■ Records supplied ■

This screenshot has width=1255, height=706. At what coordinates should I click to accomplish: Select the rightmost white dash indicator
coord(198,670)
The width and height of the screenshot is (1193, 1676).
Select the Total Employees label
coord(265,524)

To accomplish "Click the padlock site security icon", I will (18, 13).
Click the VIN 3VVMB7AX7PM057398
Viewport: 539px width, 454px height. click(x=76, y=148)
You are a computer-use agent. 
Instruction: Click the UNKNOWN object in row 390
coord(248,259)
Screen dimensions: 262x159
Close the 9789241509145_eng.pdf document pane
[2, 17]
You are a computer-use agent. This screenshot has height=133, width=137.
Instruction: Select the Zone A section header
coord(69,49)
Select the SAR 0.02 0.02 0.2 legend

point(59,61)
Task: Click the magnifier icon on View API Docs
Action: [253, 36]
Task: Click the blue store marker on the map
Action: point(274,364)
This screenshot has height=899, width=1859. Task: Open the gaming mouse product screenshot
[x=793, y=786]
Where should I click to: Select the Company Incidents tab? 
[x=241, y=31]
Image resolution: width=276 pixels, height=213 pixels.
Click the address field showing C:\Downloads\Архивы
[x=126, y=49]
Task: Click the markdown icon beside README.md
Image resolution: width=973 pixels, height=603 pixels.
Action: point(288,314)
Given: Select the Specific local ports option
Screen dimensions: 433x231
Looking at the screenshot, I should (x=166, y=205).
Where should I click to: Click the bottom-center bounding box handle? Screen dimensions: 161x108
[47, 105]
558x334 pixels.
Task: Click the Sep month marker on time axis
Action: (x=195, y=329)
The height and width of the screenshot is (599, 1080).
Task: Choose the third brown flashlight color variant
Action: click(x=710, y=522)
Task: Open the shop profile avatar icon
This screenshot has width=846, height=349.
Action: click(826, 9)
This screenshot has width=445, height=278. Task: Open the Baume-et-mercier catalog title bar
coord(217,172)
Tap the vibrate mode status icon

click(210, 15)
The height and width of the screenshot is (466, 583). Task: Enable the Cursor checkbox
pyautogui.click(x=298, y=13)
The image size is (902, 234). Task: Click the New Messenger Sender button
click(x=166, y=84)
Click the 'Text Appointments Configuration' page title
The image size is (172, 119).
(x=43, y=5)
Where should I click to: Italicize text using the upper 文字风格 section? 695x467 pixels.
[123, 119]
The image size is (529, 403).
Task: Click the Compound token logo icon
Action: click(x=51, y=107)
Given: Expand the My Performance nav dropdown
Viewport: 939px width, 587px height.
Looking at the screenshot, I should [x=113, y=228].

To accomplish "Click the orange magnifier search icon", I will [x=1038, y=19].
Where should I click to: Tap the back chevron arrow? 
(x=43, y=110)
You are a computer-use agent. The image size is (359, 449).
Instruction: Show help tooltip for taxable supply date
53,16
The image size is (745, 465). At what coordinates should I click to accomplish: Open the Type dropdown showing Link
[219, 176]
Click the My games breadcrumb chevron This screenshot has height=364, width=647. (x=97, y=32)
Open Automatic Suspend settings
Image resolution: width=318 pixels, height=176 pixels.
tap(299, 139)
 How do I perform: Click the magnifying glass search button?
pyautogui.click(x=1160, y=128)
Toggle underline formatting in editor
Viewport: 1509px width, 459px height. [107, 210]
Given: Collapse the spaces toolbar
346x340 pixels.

■ Task to carry out ■
Copy every line from the material in which the word "Given" can be found.

■ The answer ■
Given: Select the Specific local ports option
Given: Expand the My Performance nav dropdown
Given: Collapse the spaces toolbar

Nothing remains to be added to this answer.